**EXTRACT PROVIDED:**

****************************************

Writing Protocol

Writing protocol specifications.

This document is work-in-progress and due to change.


What is SWOP?

SWOP is a recursive acronym for SWOP Writing Operation Protocol. Regarding its purpose and goals, we may also call it

  • Simple Writing Operation Protocol,

  • Standard Writing Operation Protocol,

  • Safe Writing Operation Protocol.

SWOP is a lightweight JSON-based protocol for writing to building automation systems. Writing enables actively changing the control of the building, permanently or temporarily, by, e.g.,

  • temporarily overwriting a setpoint,

  • adding a control strategy for weekend mode operations,

  • removing a suboptimal control schedule,

  • ...

Actively intervening in building control is serious business. Thus, SWOP's primary maxim is correctness. All design goals and choices of SWOP, e.g., intuitivity, simplicity, etc., are made to promote this maxim.

Why do I need SWOP?

SWOP defines an abstract interface between the issuer of a write operation (e.g., the user through an API) and the receiver of this operation, e.g., a special device connected to a building automation network. Thereby, SWOP decouples the issuer and receiver of a write operation.

This is important for different reasons:

Deployment models
Integration and collaboration

Through SWOP's decoupling of issuer and receiver, we can pull control logic from local constrained SCADA systems and deploy it in remote systems, e.g., on a central cloud platform. This has many advantages in terms of controllability, maintainability, expressivity, integration.

SWOP provides a simple common language between issuer and receiver of a write operation allowing implementations, devices, and platforms of different vendors to talk to each other.

SWOP is deliberately agnostic of the underlying automation bus and technology. Thus, control algorithms (that issue write operations) can be developed and deployed independently of the underlying automation technology. This fosters generalization, portability and reduces duplication of work.


SWOP assumes and applies to the following simple scenario:

  • We wish to write to a building, plant, or district, referred to as target facility.

  • Write operations are initiated by humans, machines, or algorithms through a standard interface referred to as the API. The API is the issuer of a write operation. In the most general case, the API should be globally available, e.g., hosted on a central server outside of the target facility's closed local networks.

  • An edge device is located at the target facility and connected to the Internet. The edge device is the receiver of the write operation. It is responsible for actually performing the write operation and, for this purpose, is connected to the target facility's automation network.

  • Typically, the edge device is separated from the Internet through a firewall that filters traffic and prevents connection attempts from the outside. Thus, we assume that communication with the edge device cannot be initiated from the outside, e.g., from the API server, but the edge device can initiate communication with the API server or other servers on the Internet.

Note that the outlined scenario is general enough to cover and apply to a multitude of control scenarios, e.g.,

  • cloud-based control, where control logic and APIs are located in the cloud completely separated from the edge device which acts as a pure proxy for writing to the automation bus,

  • remote control, where control logic is located on a user's PC and operations are written through a local or cloud-based API,

  • on-premise control, where control logic is hosted on the edge device which acts as both the issuer and receiver of write operations for multiple devices and the automation network,

  • agent-based control, where control logic is distributed over multiple edge device that control each other via SWOP.

****************************************

**INFORMATION SUPPLIED:**
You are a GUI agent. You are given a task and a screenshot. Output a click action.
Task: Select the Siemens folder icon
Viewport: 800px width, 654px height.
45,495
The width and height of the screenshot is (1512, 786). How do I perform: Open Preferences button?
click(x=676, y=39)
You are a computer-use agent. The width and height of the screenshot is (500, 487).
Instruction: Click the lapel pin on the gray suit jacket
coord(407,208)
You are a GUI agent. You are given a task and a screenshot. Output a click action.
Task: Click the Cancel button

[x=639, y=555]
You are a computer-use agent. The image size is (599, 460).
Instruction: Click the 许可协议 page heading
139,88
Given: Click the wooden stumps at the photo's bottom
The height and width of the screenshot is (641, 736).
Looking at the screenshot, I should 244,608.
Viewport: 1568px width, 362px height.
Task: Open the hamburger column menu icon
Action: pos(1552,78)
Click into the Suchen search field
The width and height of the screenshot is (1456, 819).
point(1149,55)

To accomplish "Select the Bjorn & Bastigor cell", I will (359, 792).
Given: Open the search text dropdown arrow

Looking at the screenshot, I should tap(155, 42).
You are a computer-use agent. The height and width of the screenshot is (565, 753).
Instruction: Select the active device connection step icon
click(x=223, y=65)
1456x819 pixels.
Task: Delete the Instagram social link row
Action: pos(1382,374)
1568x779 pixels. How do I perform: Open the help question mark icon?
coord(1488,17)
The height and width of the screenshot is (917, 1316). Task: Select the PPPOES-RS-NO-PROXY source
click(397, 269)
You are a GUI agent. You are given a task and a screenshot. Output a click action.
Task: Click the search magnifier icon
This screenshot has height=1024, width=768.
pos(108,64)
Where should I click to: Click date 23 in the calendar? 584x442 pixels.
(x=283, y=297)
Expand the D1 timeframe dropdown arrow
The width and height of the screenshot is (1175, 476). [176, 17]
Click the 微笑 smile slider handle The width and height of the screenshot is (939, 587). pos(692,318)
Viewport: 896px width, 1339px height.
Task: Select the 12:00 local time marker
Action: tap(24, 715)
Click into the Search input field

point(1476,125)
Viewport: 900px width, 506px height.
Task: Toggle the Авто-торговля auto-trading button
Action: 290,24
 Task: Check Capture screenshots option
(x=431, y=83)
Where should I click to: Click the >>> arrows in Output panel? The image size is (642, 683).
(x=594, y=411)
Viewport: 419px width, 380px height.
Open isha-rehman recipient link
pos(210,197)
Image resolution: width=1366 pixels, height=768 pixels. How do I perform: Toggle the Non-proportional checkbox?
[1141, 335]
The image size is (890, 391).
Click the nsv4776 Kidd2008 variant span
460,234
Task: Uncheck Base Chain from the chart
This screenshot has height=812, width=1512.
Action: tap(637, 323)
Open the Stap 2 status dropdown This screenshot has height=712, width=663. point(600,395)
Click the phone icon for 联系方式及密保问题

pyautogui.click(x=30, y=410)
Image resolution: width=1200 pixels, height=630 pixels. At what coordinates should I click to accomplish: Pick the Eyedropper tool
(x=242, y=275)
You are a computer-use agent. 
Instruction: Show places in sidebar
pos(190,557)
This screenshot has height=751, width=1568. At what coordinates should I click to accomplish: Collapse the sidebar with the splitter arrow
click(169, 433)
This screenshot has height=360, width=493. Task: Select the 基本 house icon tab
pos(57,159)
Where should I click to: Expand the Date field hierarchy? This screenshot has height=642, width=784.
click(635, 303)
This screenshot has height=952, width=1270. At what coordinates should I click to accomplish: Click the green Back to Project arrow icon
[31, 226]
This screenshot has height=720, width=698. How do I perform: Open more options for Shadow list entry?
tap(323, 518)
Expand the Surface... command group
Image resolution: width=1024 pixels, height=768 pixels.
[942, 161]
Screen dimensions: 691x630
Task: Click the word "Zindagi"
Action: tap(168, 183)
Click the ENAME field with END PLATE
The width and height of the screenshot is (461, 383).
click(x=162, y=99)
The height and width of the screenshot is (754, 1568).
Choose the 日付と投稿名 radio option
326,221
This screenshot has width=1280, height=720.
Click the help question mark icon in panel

****************************************

**TASK BRIEF:**
Answer these from the SWOP protocol text:
(a) What does the text name as SWOP's primary maxim?
(b) In the scenario SWOP assumes, what is the receiver of a write operation?
(c) In on-premise control, where is the control logic hosted?

**THE ANSWER:**
(a) Correctness.
(b) The edge device located at the target facility.
(c) On the edge device.